3canal, we salute you

3 Canal performs at their show in Queen's Hall on Saturday night. PHOTO COURTESY MARIA NUNES -
3 Canal performs at their show in Queen's Hall on Saturday night. PHOTO COURTESY MARIA NUNES -

Dr Gabrielle Jamela Hosein

3CANAL, come down. Come down! With the power of the word in the riddim of the word, they called, and 10,000 spirits waiting to fly out their skins or adorned in finery of home-made mas, answered. We coming. We coming! We go paint the town.

And for 30 years, early morning before the place brighten, giving dignity to all that was made dutty, we forged we own sacred self in the ablution of morning light. Out of darkness, our power and beauty renewed.

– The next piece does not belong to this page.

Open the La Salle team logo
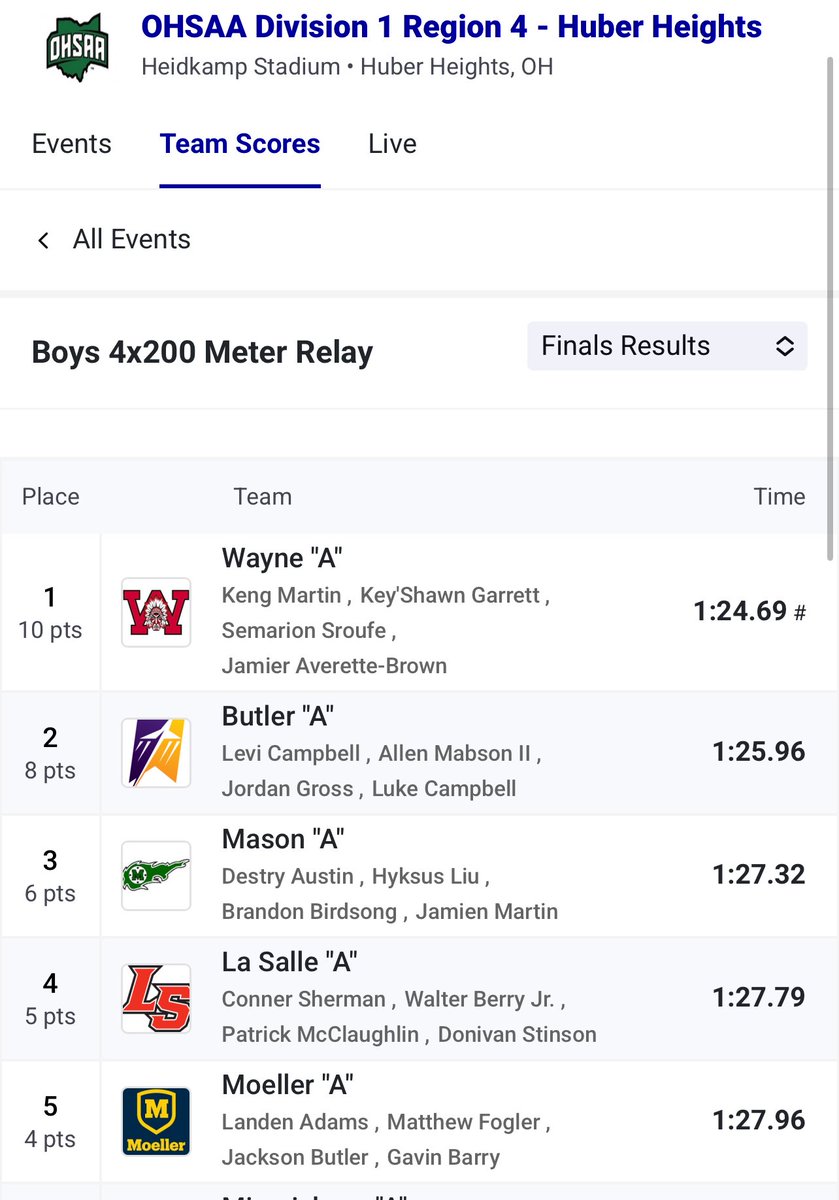click(156, 998)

Doh worry what nobody say, that is what we did. Ase. Namaste. Alhamdulillah. Give Jah thanks and praise. And now, for the last time, we wake and ready ourselves. Clear de way!

Our beloved are bats, jamettes, jumbies and devils. Who wave flag, wine down low, pelt waist or play a mas, every woman is Queen. For one night, in a nightie or behind a mask, every man is King of the J’Ouvert. The road is serious business, oui.

Ancestors’ children, isn’t this how we tell dem dis body, dis desire, dis land is mines? When vibration raise, a living ritual commences to free the town. A revolution moulded from mud, salt, powder and madness. Yuh hear the truck? Dat is we, coming down.

As we plan for a literal las' lap, newspaper archives must record the existence of 3canal who, for three decades, offered a Jouvay (J'Ouvert) band without equivalence in TT.

Don’t talk about rope, premium drinks and VIP. The band was special because it reminded us that this ritual born in darkness each year is for renewal of political consciousness, an ethos of resistance, the endlessly anarchic power of art, affirmation of all that was colonially-defined as vulgar, devilish and outlaw, connection to ancestors and to community, and love for one’s own self. For, toiling bodies in a wholly unjust world deserve their right to respite, pleasure and joy.

Dr Gabrielle Jamela Hosein -

For that, we must thank rapso warriors Roger Roberts, Stanton Kewley, Wendell Manwarren and John Isaac, for making us sing and shout while our bodies shook away judgement and despair. We must pay respect to the iconic Laventille Rhythm Section, and to the band’s producers, drummers and DJs.

Thirty years of original music to so many who felt they did not fit in anywhere – who had survived violence, who were denied and silenced by respectability, whose dreams were daily exhausted by Babylon and whose creative spirits were nearly broken by the head-decay-shun of schooling.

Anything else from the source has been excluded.